Why is the Chandrasekhar limit critical for white dwarfs

This article explains the Chandrasekhar limit and why it’s critical for white dwarfs. Learn how this limit determines the ultimate fate of these objects.

Why is the Chandrasekhar limit critical for white dwarfs?

White dwarfs are extremely dense objects that are the end result of stars with masses up to about eight times that of our Sun. When a star exhausts its nuclear fuel, it begins to cool down and shrink in size. During this process, the star’s outer layers are expelled, leaving behind a small, extremely dense core. The resulting object is called a white dwarf.

White dwarfs have a mass comparable to that of the Sun, but they are only about the size of the Earth. This means they are incredibly dense, with a density that can be as high as a million times that of water. The extreme density of white dwarfs is due to the fact that their electrons have been squeezed together so tightly that they no longer behave as individual particles, but as a single entity known as a degenerate electron gas.

What is the Chandrasekhar limit?

The Chandrasekhar limit is the maximum mass that a white dwarf can have before it collapses under its own gravity and becomes a neutron star or a black hole. It is named after the Indian astrophysicist Subrahmanyan Chandrasekhar, who first calculated this limit in 1931.

The limit is based on the idea that electrons in a white dwarf are subject to the laws of quantum mechanics, which place limits on how close together they can be. As a white dwarf’s mass increases, the electrons become more tightly packed, and eventually they reach a point where they can no longer be squeezed any closer together. If the white dwarf’s mass exceeds the Chandrasekhar limit, gravity becomes strong enough to overcome the electron pressure and the star collapses.
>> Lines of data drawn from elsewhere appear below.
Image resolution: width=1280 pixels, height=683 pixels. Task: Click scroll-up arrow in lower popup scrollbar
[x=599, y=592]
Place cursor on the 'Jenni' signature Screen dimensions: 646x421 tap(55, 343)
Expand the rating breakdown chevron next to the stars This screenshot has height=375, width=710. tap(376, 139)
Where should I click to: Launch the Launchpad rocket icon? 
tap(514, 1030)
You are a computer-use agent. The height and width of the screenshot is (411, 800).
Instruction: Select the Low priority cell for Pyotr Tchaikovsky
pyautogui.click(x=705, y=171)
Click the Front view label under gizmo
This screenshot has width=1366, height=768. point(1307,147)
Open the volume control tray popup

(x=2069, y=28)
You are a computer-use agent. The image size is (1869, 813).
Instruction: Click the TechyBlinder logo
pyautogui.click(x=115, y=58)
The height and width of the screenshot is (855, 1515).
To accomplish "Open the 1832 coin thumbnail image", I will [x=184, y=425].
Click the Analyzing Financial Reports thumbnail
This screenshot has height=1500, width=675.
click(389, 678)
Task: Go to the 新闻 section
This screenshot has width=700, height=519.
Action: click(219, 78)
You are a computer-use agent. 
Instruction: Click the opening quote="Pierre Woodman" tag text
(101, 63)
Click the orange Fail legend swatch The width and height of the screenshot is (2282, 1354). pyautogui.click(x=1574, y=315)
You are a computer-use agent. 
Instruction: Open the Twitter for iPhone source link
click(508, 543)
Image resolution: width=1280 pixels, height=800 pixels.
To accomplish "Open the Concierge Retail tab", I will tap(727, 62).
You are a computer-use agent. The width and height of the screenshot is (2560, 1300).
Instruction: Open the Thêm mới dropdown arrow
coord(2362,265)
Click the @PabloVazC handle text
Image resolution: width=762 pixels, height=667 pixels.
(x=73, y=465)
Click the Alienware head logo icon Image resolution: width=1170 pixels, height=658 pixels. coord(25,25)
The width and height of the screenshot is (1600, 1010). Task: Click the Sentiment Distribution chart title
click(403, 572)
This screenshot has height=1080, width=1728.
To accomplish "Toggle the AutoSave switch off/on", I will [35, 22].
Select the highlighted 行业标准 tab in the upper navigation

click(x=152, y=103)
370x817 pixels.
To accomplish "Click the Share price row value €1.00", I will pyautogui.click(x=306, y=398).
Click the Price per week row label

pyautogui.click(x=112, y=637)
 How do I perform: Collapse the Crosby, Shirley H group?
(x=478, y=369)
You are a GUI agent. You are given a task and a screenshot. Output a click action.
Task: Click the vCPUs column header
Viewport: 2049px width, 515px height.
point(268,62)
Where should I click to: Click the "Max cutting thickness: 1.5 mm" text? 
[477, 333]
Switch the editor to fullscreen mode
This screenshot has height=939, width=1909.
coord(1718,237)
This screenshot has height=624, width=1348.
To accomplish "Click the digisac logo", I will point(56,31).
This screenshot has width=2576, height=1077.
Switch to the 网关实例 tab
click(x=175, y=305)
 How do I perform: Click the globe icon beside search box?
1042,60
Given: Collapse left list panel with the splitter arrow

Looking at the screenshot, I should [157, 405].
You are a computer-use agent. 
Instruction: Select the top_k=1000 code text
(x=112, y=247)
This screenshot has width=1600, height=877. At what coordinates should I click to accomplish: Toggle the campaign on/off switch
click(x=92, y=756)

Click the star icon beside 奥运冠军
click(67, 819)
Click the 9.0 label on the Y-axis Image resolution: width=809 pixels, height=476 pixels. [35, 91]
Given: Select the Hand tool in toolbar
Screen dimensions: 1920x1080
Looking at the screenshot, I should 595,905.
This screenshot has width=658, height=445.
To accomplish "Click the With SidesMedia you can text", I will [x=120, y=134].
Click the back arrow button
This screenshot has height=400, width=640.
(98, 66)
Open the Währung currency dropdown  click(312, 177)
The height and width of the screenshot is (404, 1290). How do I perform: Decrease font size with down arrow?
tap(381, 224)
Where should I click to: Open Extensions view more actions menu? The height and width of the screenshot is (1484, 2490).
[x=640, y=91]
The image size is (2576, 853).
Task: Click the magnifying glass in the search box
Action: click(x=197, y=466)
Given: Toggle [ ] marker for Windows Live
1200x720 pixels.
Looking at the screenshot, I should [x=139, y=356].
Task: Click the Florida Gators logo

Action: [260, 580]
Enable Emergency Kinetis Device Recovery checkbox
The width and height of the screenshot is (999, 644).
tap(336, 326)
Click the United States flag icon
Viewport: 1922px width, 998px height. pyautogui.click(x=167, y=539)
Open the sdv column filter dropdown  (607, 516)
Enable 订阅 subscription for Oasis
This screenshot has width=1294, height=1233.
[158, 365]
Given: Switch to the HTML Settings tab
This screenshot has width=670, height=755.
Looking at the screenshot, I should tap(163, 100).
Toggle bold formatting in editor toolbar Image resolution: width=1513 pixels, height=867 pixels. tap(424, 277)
Why is the Chandrasekhar limit critical for white dwarfs?

What happens when a white dwarf exceeds the Chandrasekhar limit?

If a white dwarf exceeds the Chandrasekhar limit, it will undergo a catastrophic collapse known as a Type Ia supernova. During this process, the core of the white dwarf becomes so dense that the electrons combine with the protons to form neutrons and neutrinos. This releases a tremendous amount of energy and causes the star to explode.

Type Ia supernovae are important because they are used to measure the distance to galaxies and determine the expansion rate of the universe. These explosions also create many of the heavy elements in the universe, including iron and gold.

Conclusion

In summary, the Chandrasekhar limit is critical for white dwarfs because it determines their ultimate fate. If a white dwarf’s mass exceeds this limit, it will undergo a catastrophic collapse and become a Type Ia supernova. Understanding the Chandrasekhar limit is crucial for understanding the life cycles of stars and the processes that shape our universe. As our understanding of the universe and the laws of physics continues to advance, we may discover even more about the fascinating objects known as white dwarfs and the mysteries they hold.